[Opening Entries supplied section]

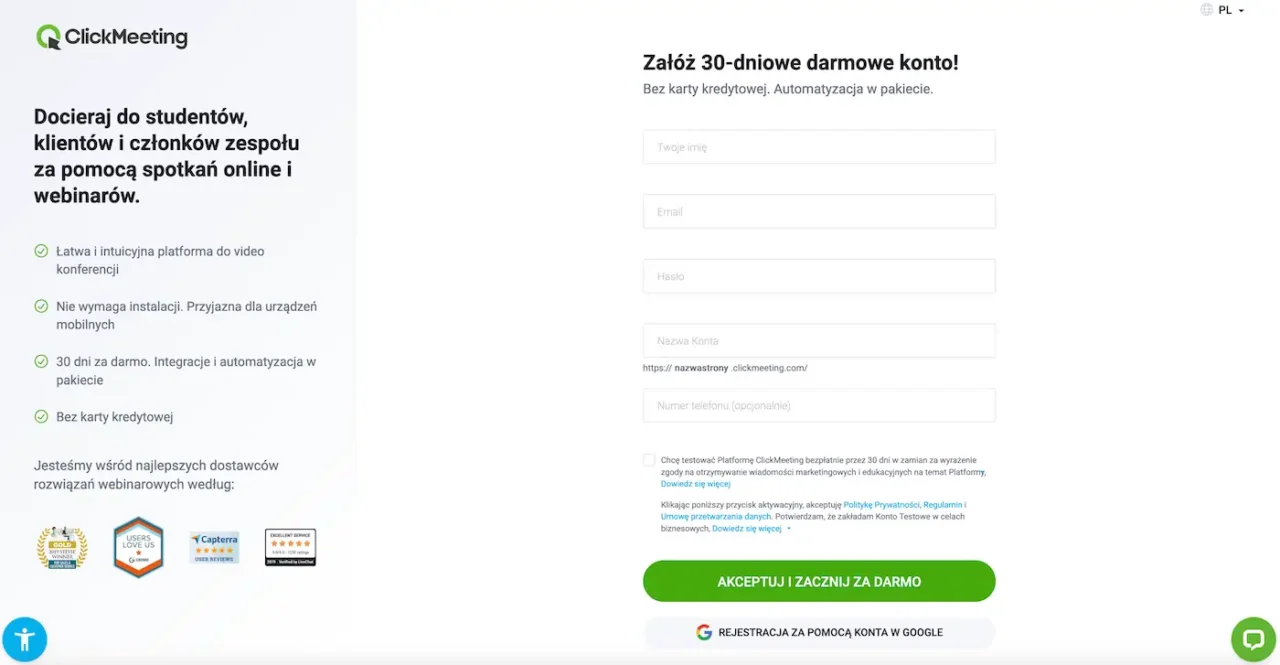The image size is (1280, 665).
Task: Register using the Google account button
Action: (x=818, y=632)
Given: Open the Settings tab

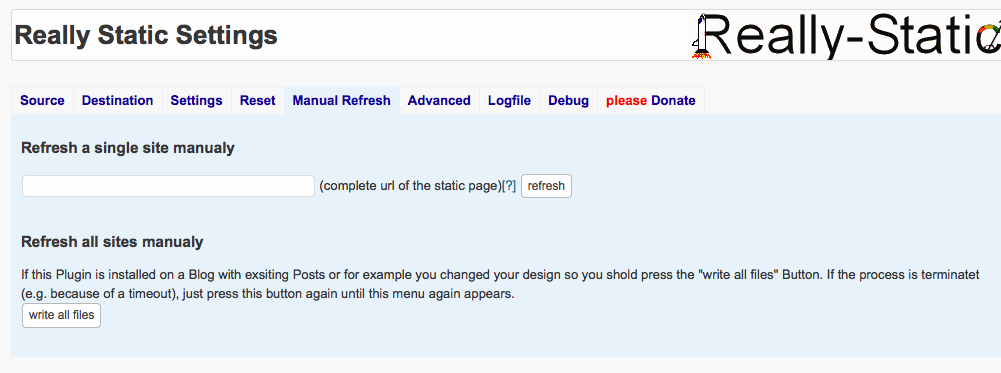Looking at the screenshot, I should [x=197, y=101].
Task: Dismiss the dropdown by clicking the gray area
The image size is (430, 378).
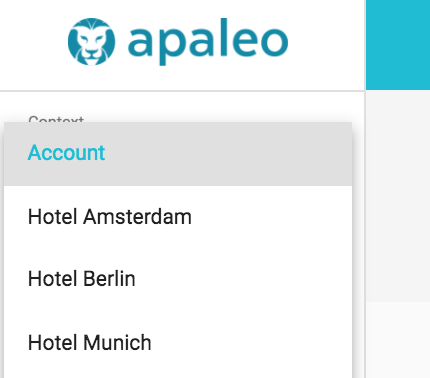Action: 398,197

[Closing Entries supplied section]

**Work to be completed:**
Could you set down exactly, and only, the lines from the line containing "Task: Dismiss the" through the last line of the records, both included, without the pictures?

**The answer:**
Task: Dismiss the dropdown by clicking the gray area
The image size is (430, 378).
Action: 398,197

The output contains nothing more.